One of the pianos he played on was a 1842 French-made soft-sounding Pleyel, Frederic Chopin's favorite brand. He described its sound as "soft, long-lasting and singing."

Ritter's eyes lit up Friday as he explained to The Associated Press that historic pianos, which are smaller and more delicate than modern ones, require a light touch but render a nuanced sound and melody that better reflects the notes written by Poland's best loved 19th-century romantic composer.

"You cannot use force, so you cannot produce a strong fortissimo, it does not sound well," Ritter said. "But their advantage is that in the pianissimo (soft sections) and in the dark (parts of music), they are very interesting, they have a very wide gamut of colors."

Because different sections on historic keyboards have different sounds, piano players can easier understand the composer's intentions.

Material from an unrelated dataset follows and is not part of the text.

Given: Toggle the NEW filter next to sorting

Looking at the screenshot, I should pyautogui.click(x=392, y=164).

"These instruments help you read the composer's text," said Ritter, who has studied piano since the age of 7, including historical pianos and harpsicord.

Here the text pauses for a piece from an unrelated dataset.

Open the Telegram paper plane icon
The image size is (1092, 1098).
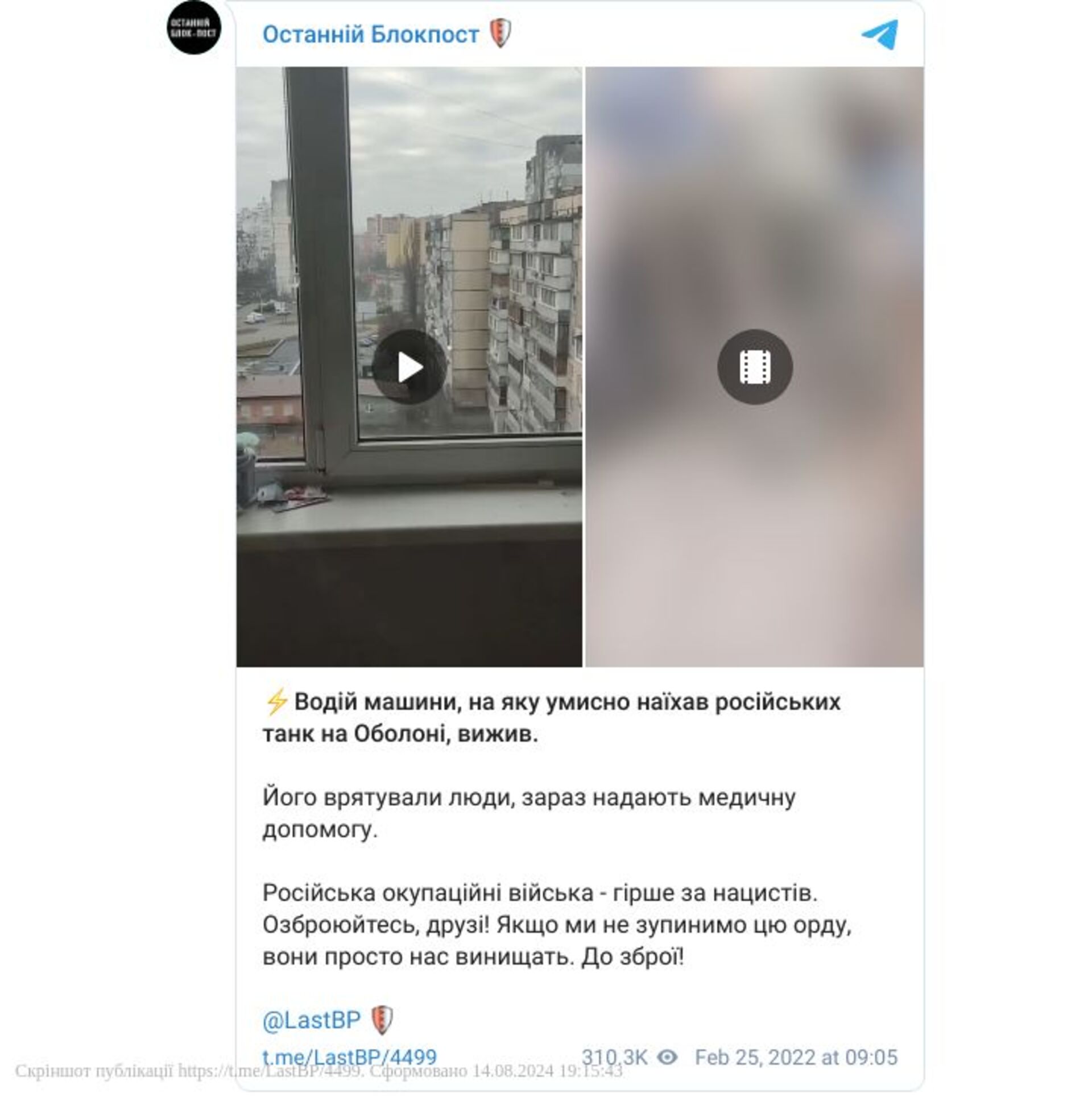[879, 35]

Chopin was born in 1810 in Zelazowa Wola near Warsaw, to a Polish mother and a French father. He received his music education in Warsaw and started composing and giving concerts there. At 20 he left Poland and settled in Paris, then Europe's center of art and music. He composed chiefly for the piano and much of his work was inspired by Poland's music, such as the polonaise and the mazurka dances. His works require great skills that should serve a singing rendition of the music, Ritter said.

Ritter, a native of Lublin in eastern Poland, said his physical pain and discomfort vanished as he concentrated on stage and "heard nothing, saw nothing and felt nothing else" than his own performance.

His musicality was revealed when, as a small child, he would burst into tears on hearing some minor-key, sad-sounding Christmas carols, which were subsequently banned from the family's repertory, Ritter said.

As a result of the win, Ritter's calendar has filled up. Upcoming performances include Brussels in November and Tokyo and Osaka in June, places that he is "very happy" about.

After the interview, he said he was going to the airport to indulge in one of his favorite hobbies: spotting planes.

The next Chopin contest on historical instruments will be in 2023.

"This competition departs from set habits, from stereotypes," Ritter said.

"We all need something new and alluring. Something that we have lost today."